A further five have had a vaguely seasonal theme, but the overwhelming majority have barely even considered Christmas. Fancy! So, binning off Santa and/or the Nativity is your best start.
Do it for charity
You might have to park your hopes of untold riches if you want to a Christmas Number 1 – a third of festive chart-toppers since 2000 have donated the proceeds to charity, including the most recent three from LadBaby, with proceeds going to foodbank charity The Trussell Trust.

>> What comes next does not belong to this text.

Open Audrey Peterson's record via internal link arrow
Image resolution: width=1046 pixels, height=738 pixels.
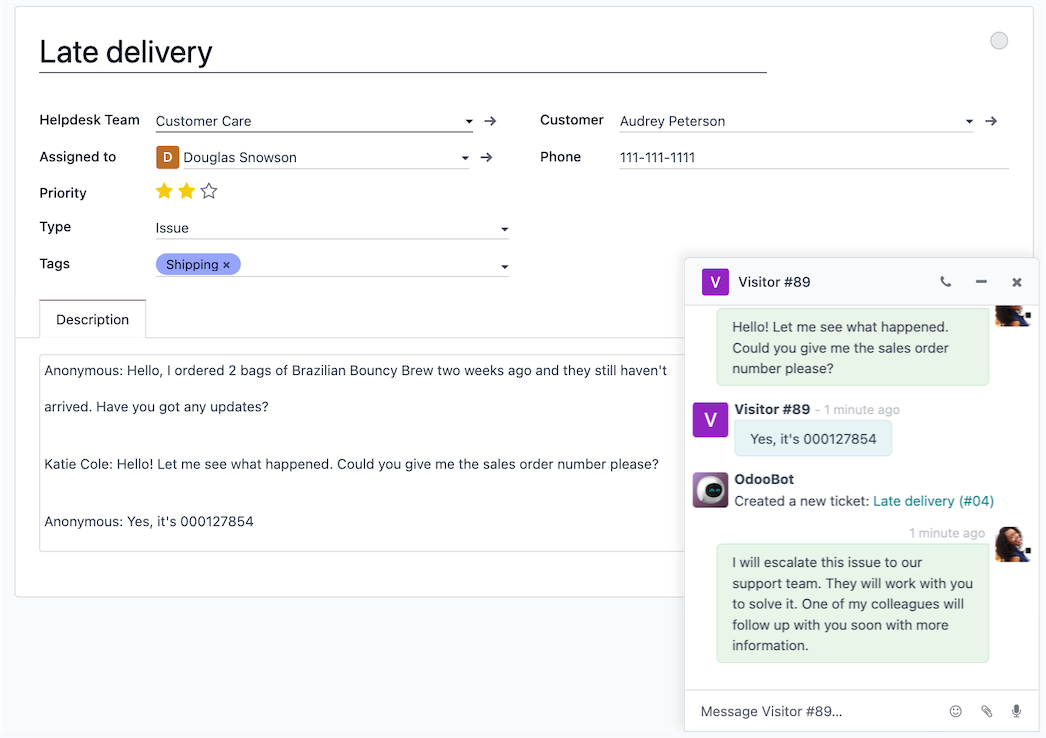[x=991, y=120]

Don't worry, we're sure your next single will make a fortune.
LadBaby celebrating their third Christmas Number 1 in 2020.

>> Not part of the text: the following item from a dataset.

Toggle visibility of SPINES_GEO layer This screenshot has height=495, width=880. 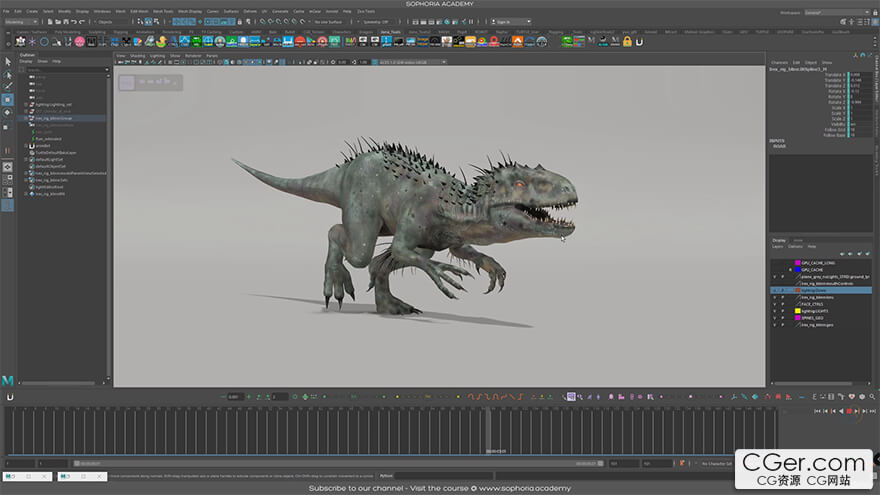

Make sure it's available to buy everywhere
You have to get your song into the 6,500 genuine retailers who report their sales to the Official Chart. Spotify, Apple Music, Amazon, HMV, Fopp, and many more; we count all the major digital stores. Multiple purchases don’t count though, remember. Oh, and releasing your song on vinyl and CD single could also make all the difference at the final hurdle - this year has seen the unlikely resurgence of the CD as fans flock to collectibles. Everything you need to know about meeting the Official UK Chart rules can be found here.
Be a man
While we're doing our best to smash the patriarchy, statistically, it's still a man's world where the Christmas Number 1 countdown is concerned. Booo! In the first 20 years of the Official Singles Chart, a woman featured on a Christmas chart-topper just ONCE – Winifred Atwell in 1954. Overall, 21 Christmas Number 1s have had a female involvement of some kind, with only five of those going to solo artists.
Do a cover version
One thing that inspires the public to get a song to Christmas Number 1 is if they already know it. 15 Xmas chart rulers over the last two decades have been cover versions (or slight reworks, in LadBaby's case). An even better way of securing the top spot is to cover a song that's already been Christmas Number 1. Mary's Boy Child has topped the Christmas chart twice, and Do They Know It's Christmas three times. Bohemian Rhapsody has done it twice, too, but both times with the original Queen version. Maybe join Queen and give it a go?
Get busy on social media
As thrilling as your selfies are, there's more to social media than sharing pics of your lunch and tweeting about how late your bus was. You need to work it with your RTs, shares, TikToks, Reels, likes and faves. Mobilise your fans and let them do the work for you.
Release a novelty single
LadBaby's last three festive Number 1s are firmly in the novelty section, while Bob the Builder in 2000 and Mr Blobby in 1993 were million-sellers, so the time is right for a wacky Number 1. Just look at it as cosplay – except, like, in front of the entire nation.
Get a remix!
Remixes (not cover versions) of your tune also count towards the same chart position, so if you release a few different versions of your contender, your adoring fans are more likely to snap it up. As long as the remixes are decent, of course, and not just a sleigh bell added over the top of your chorus – give value and give it generously. It's Christmas!
Be a bit miserable, or record a ballad
Christmas is, for the majority of us, a happy time – the most wonderful time of the year in fact. However, as any regular EastEnders viewer will tell you, punters don't half love a bit of heartache and despair at Christmas time. According to our records and very complicated algorithm for working out the general mood of a song, around 25 of 69 Christmas Number 1s could be considered to be on the miserable side.
Ballads are also popular, too - you could slow dance to 27 Christmas Number 1s, with some of the most notable being East 17's Stay Another Day, all three Spice Girls tracks, and Ed Sheeran's Perfect.
The cut-off for sales and streams to count in the Christmas Number 1 race 2021 is 23.59pm Thursday 23 December, so get behind your favourite before then.
The 2021 Official Christmas Number 1 winner will be announced on Friday, December 24 on BBC Radio 1's Official Chart with Scott Mills from 4pm. The full Top 100 Official Christmas Singles Chart and Albums Chart will be published on OfficialCharts.com from 5.45pm.